*** Block opens ***
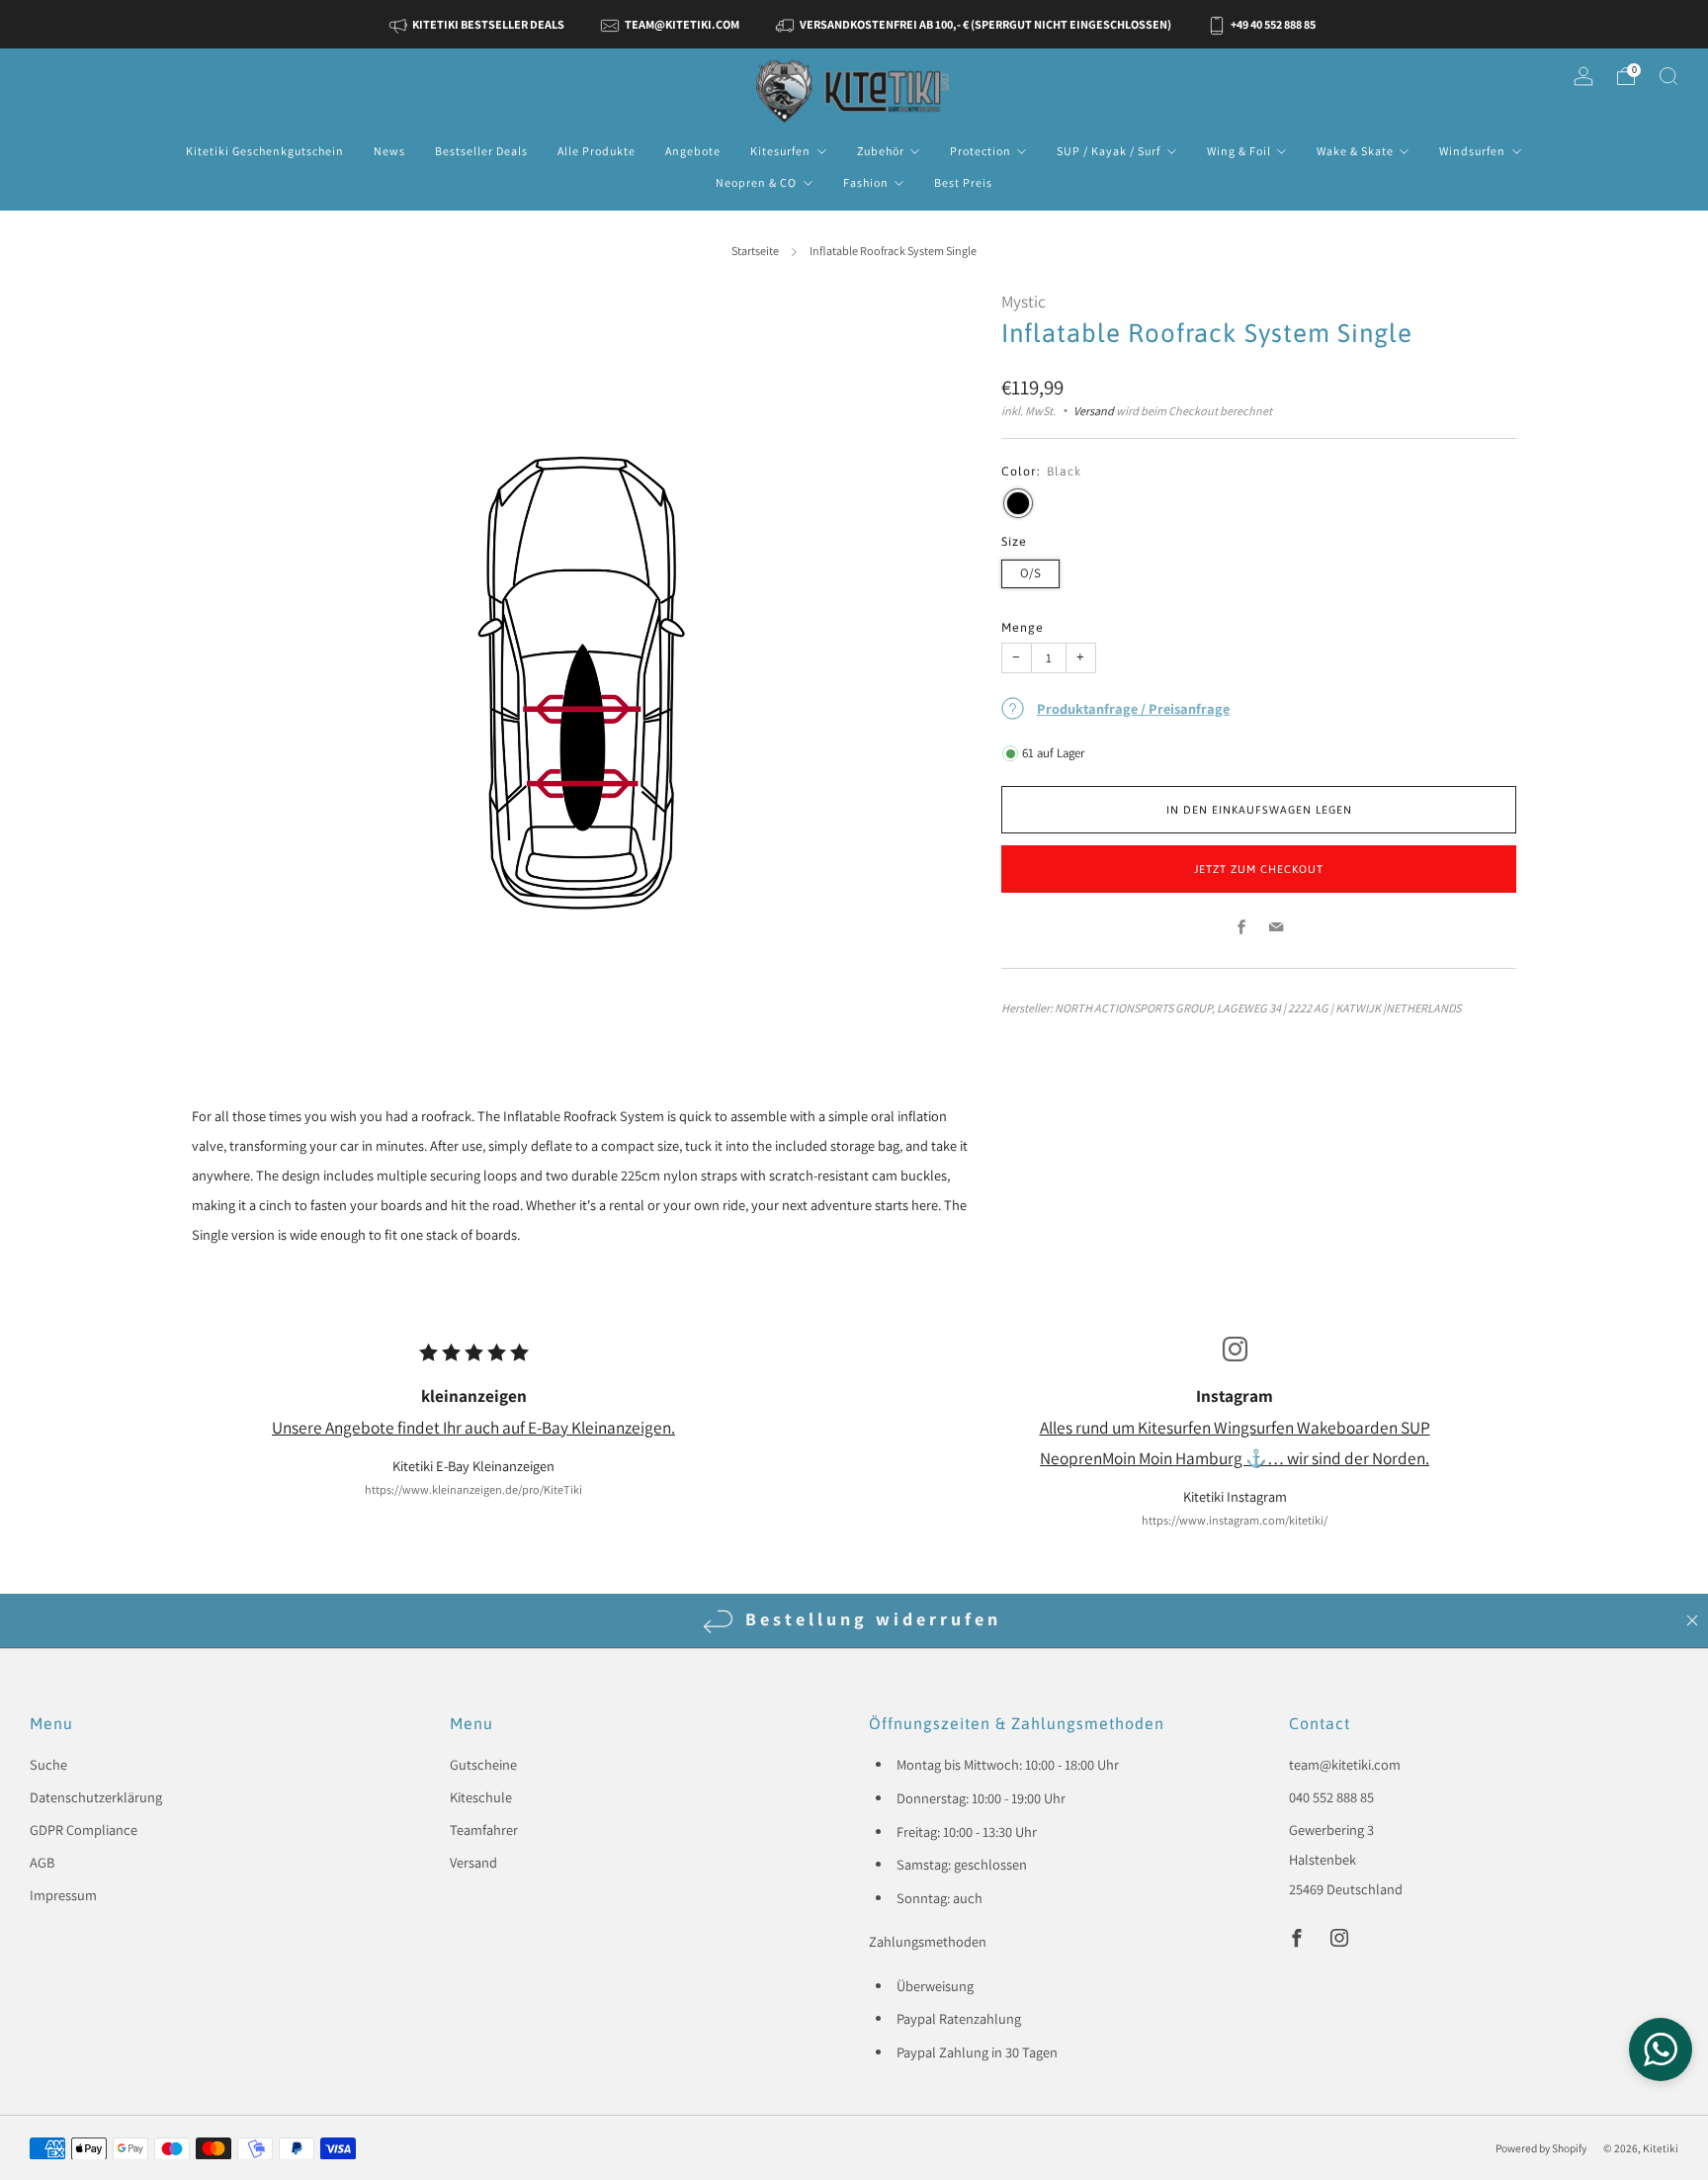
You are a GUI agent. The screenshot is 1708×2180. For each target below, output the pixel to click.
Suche (48, 1764)
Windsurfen (1472, 150)
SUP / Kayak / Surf (1108, 150)
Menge (1022, 627)
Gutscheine (483, 1764)
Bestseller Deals (481, 150)
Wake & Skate (1355, 150)
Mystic (1023, 301)
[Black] (1018, 503)
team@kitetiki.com (1345, 1764)
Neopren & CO (756, 182)
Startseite (755, 251)
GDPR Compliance (83, 1829)
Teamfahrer (484, 1829)
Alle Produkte (596, 150)
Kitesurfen (780, 150)
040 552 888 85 (1331, 1797)
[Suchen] (1668, 76)
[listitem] (479, 24)
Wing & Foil (1239, 150)
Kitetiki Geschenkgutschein (265, 150)
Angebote (693, 150)
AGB (42, 1862)
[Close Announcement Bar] (1692, 1620)
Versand (1093, 411)
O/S (1030, 573)
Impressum (63, 1894)
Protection (980, 150)
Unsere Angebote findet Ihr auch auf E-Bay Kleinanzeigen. (473, 1427)
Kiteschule (481, 1797)
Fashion (866, 182)
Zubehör (880, 150)
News (389, 150)
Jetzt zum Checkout (1259, 869)
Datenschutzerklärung (96, 1797)
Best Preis (963, 182)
*** Block closes ***
Where a line above holds the string "Angebote", copy that line.

Angebote (693, 150)
Unsere Angebote findet Ihr auch auf E-Bay Kleinanzeigen. (473, 1427)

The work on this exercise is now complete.